For some reason I can’t edit my posts. I made another tool that just shows network interface information.(I hate manually checking the Network adapter every time I’m curious about my current IP status)
You could just go Start->Run->type ‘cmd’ (usually already typed in since I almost certainly used it last) -> ipconfig /all
Same thing for the config. I used to write Batch and Perl scripts to do it, then I got lazy and just remembered the command to type (‘netsh interface ipv4 set address “Local Area Connection” static 10.0.33.217 255.0.0.0’). Roughly the same number of mouse strokes (which are highly more time-consuming than keystrokes), especially if I don’t have the folder with the batch file open or I’m not on my computer.
My best solution is to just use WiFi only for real networks, and use wired Ethernet only for robot networks. But, in case I have to break this, then I can just type netsh and be done.
But, if you do still want to do it this way, it should be possible to do entirely in a shell script, reducing dependencies on a foreign machine to zero.

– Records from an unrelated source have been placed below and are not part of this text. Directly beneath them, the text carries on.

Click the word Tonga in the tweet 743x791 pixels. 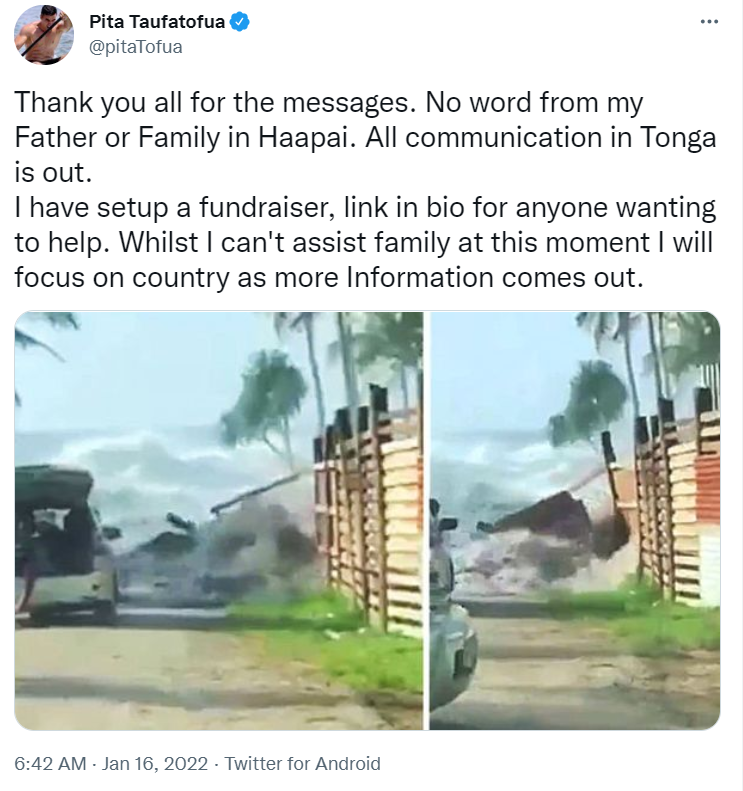coord(678,138)
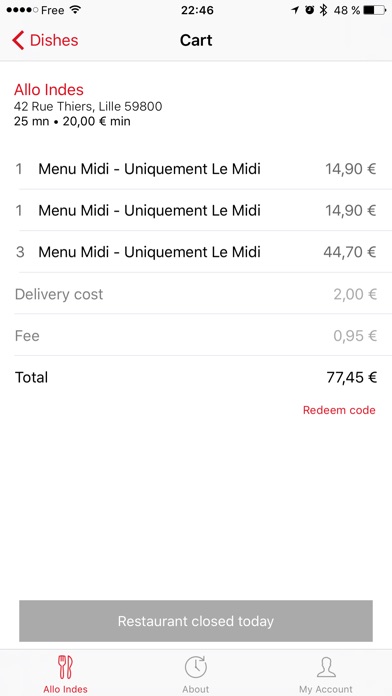Select the Menu Midi item with quantity 3

[x=196, y=252]

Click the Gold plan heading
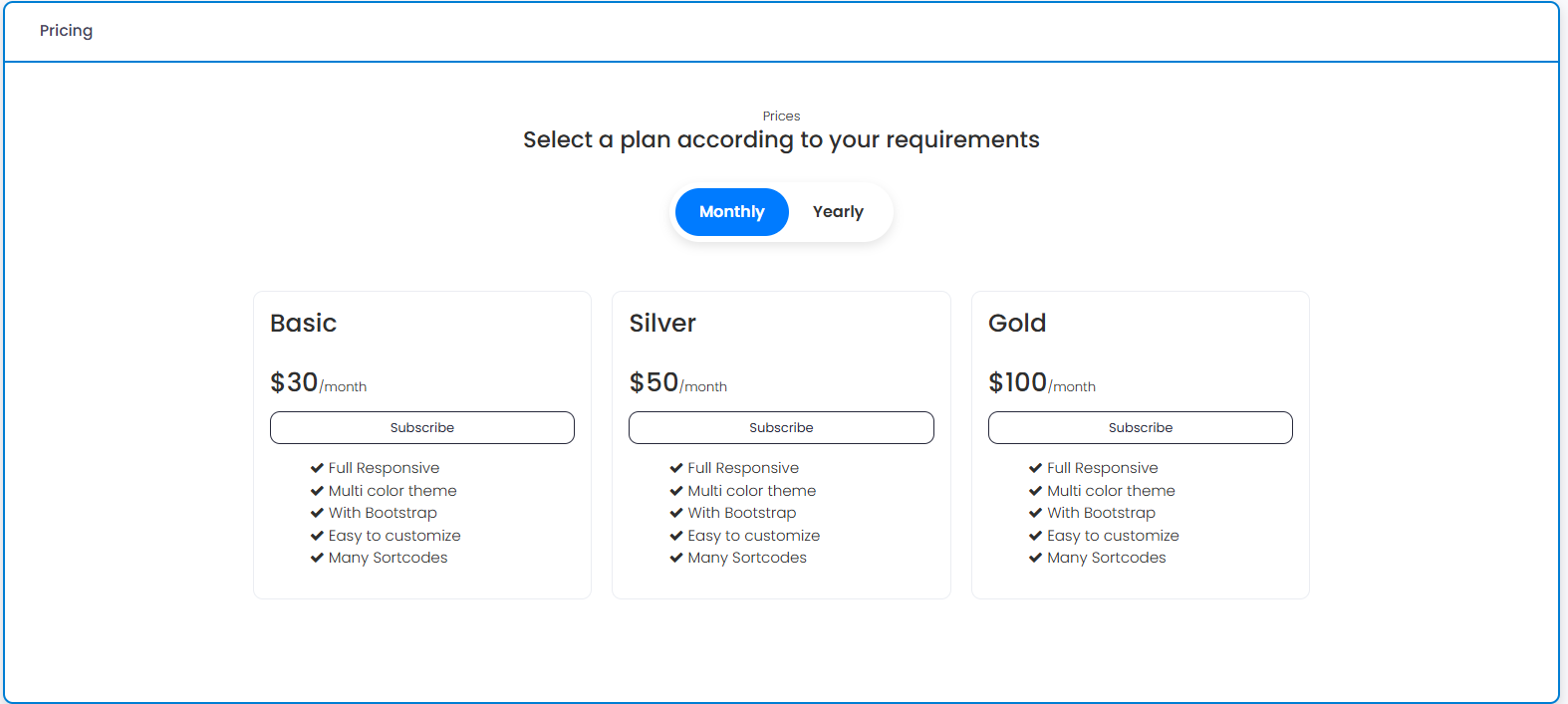1017,324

ipconfig /all shows interfaces I don’t care about. I really wanted a way to just show basic interface information that doesn’t make me hunt for the information.

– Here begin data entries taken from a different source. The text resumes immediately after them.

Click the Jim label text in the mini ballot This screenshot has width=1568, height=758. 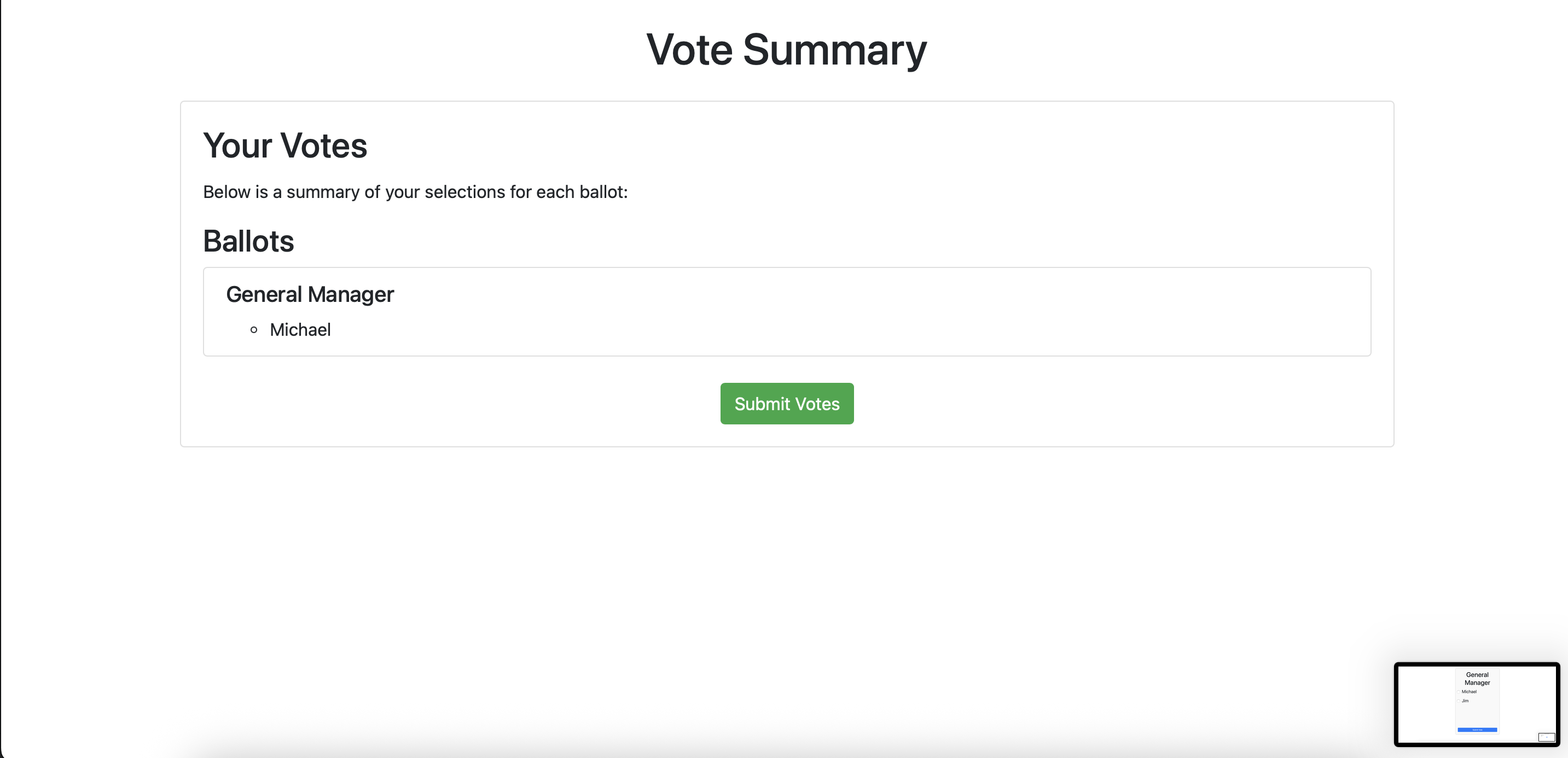pyautogui.click(x=1466, y=701)
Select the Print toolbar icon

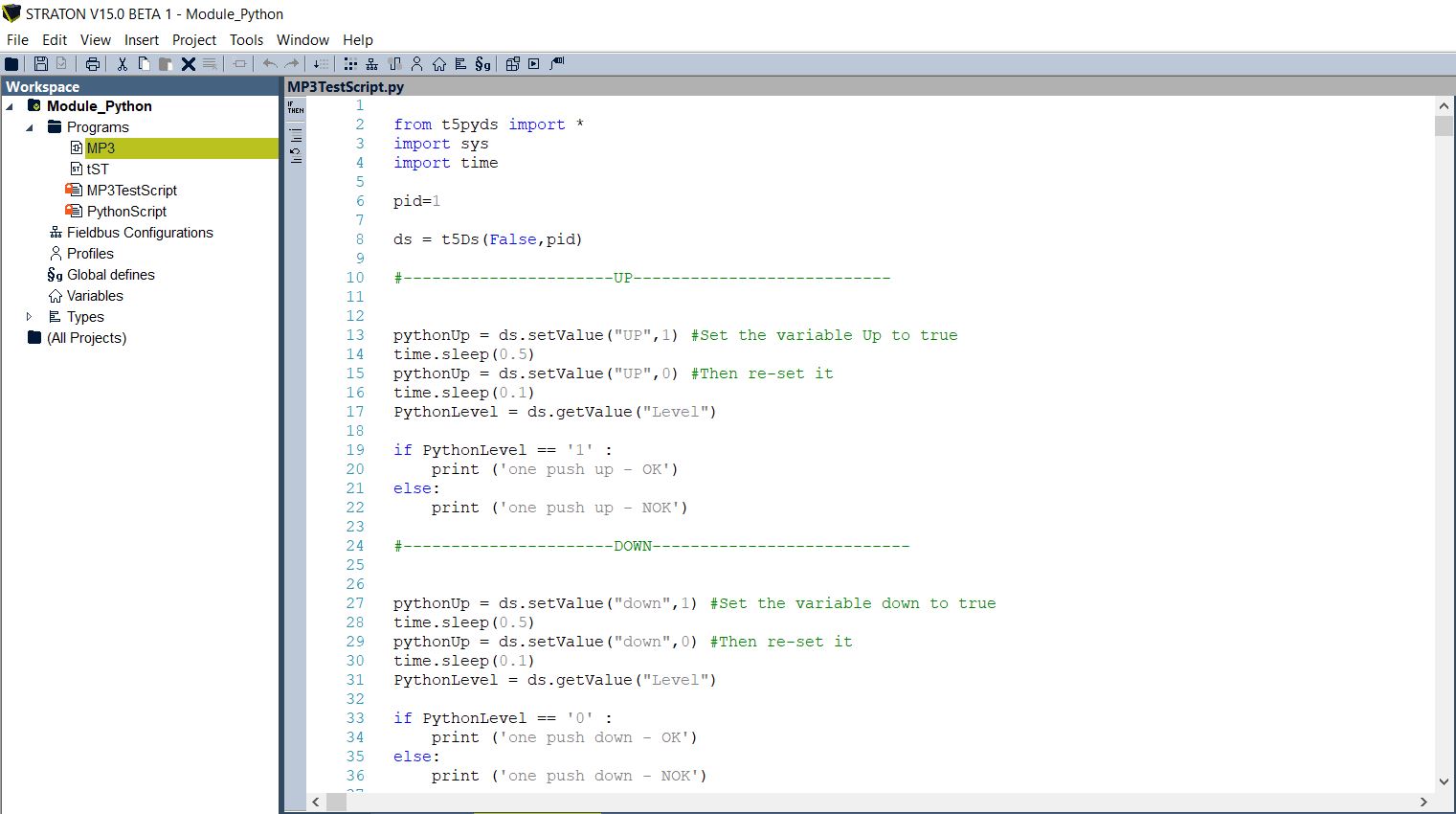coord(92,64)
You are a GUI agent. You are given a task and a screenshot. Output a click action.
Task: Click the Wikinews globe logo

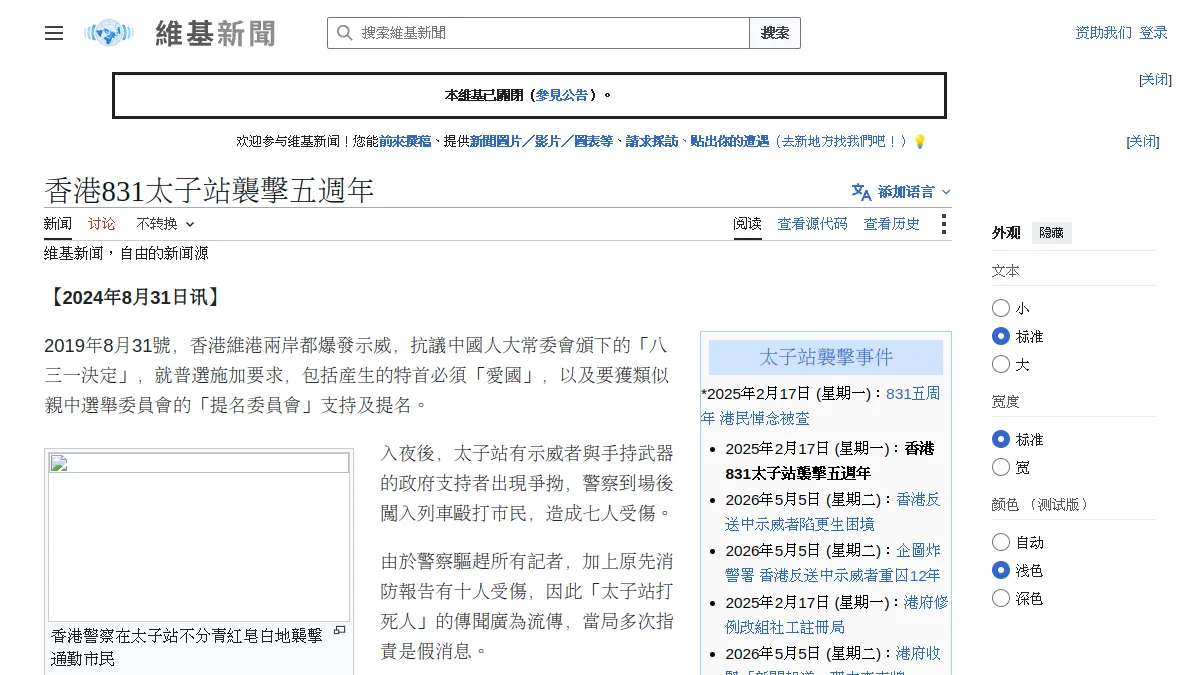[109, 33]
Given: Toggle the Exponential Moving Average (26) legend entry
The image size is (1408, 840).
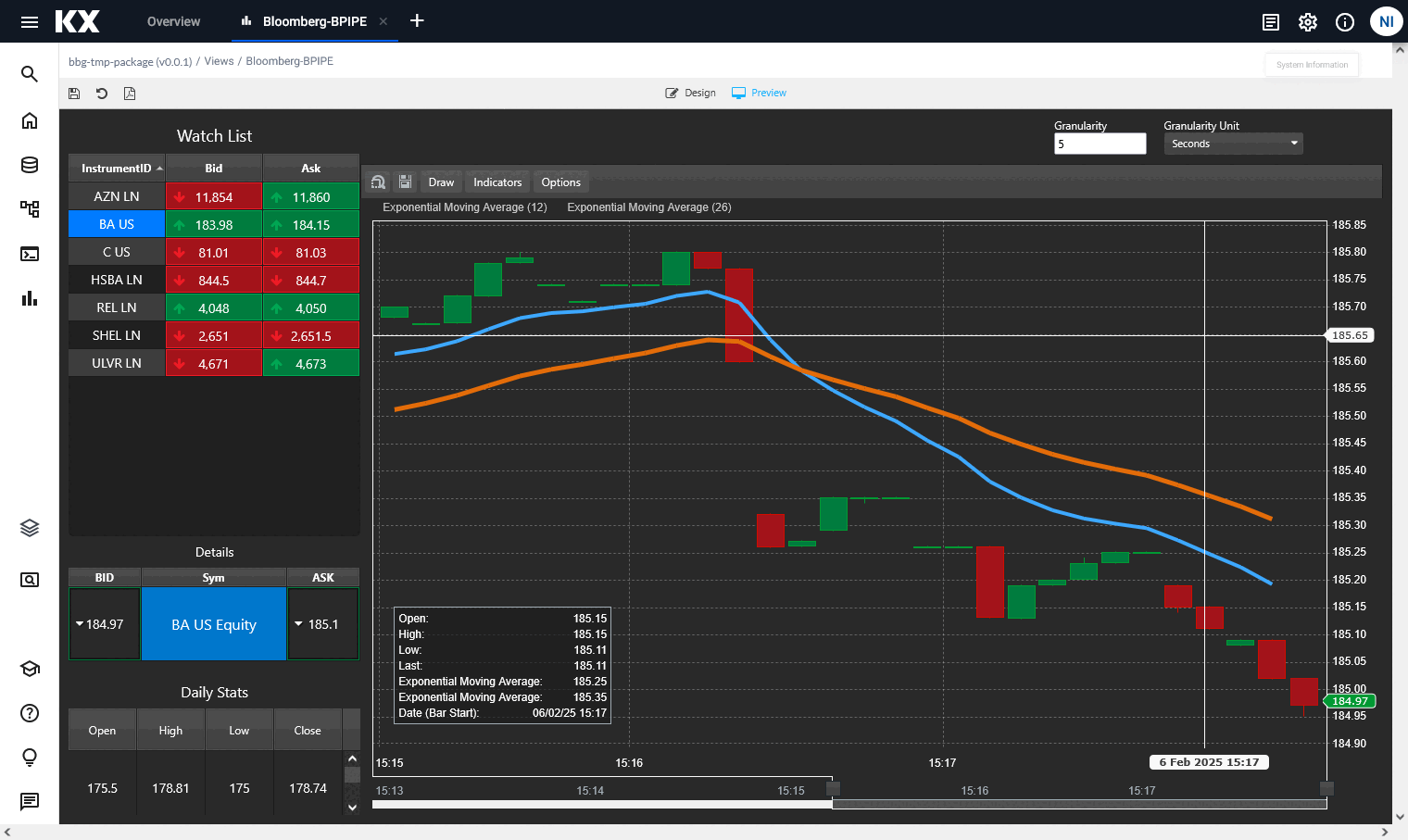Looking at the screenshot, I should pyautogui.click(x=648, y=207).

With using script to toggle between static and DHCP, I remove any errors that I may make with signaling what static IP I want(which avoids IP address conflicts), and it saves time and patience for me.
Sometimes my team needs the robot to be using the wireless network for increased mobility(although I do generally use wired for the static internet-lacking network and wireless for internet access), and I use my personal computer to work on the robot, so, at the end of the day, I don’t want my wired interface to be set to a static IP.

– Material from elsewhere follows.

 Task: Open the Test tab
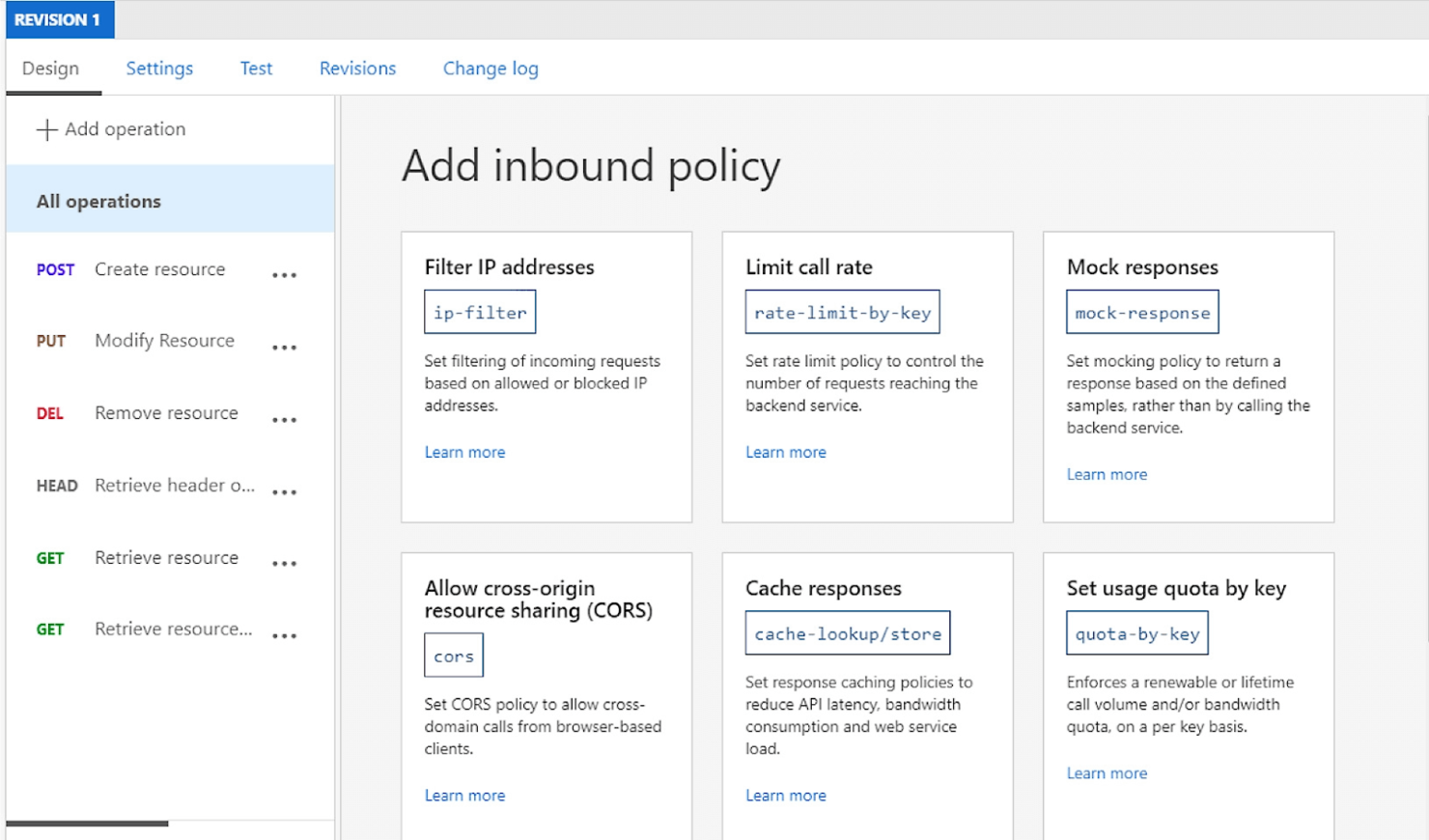(x=255, y=68)
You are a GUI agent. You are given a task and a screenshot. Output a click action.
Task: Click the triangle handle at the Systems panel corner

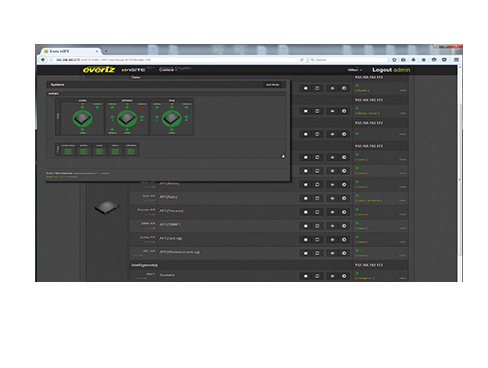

I opted for python over solely batch(thus not reducing the dependencies to zero) because batch makes simple things like storing the output of a program into a variable painful. I honestly tried to use only batch, but I couldn’t bear using it after a point.
Using an environment variable sounds kind of hackish; the only way I could imagine being able to make a toggle of sorts would be to stuff practically a batch script into a variable that I execute. I really don’t want to use the command-line directly to execute my program because then I would have to worry about editing the path variable to where I store the batch files, and I would need to run the prompt as administrator to change my IP, and I would need to type in the program name, as to apposed to just hitting the windows key once, the down arrow key, and then enter as I have it now.
The driver station program should automatically set your computer’s IP for you when you start it up, as long as you’ve properly configured the team number and NIC. I don’t see the need for a different program to set the IP…
Our team decided it was easier to just have two network interfaces. We picked up cheap network cards (you can find them for ~$10 each) and simply added a second interface card to our lab computers. Set the static IP on the robot interface and DHCP on the other one.
Bonus tip: You can buy a short ethernet cable and a straight-through double female RJ45 connector to extend your ethernet jack out to the edge of our desk. Helps a lot if your computer sits back under the desk.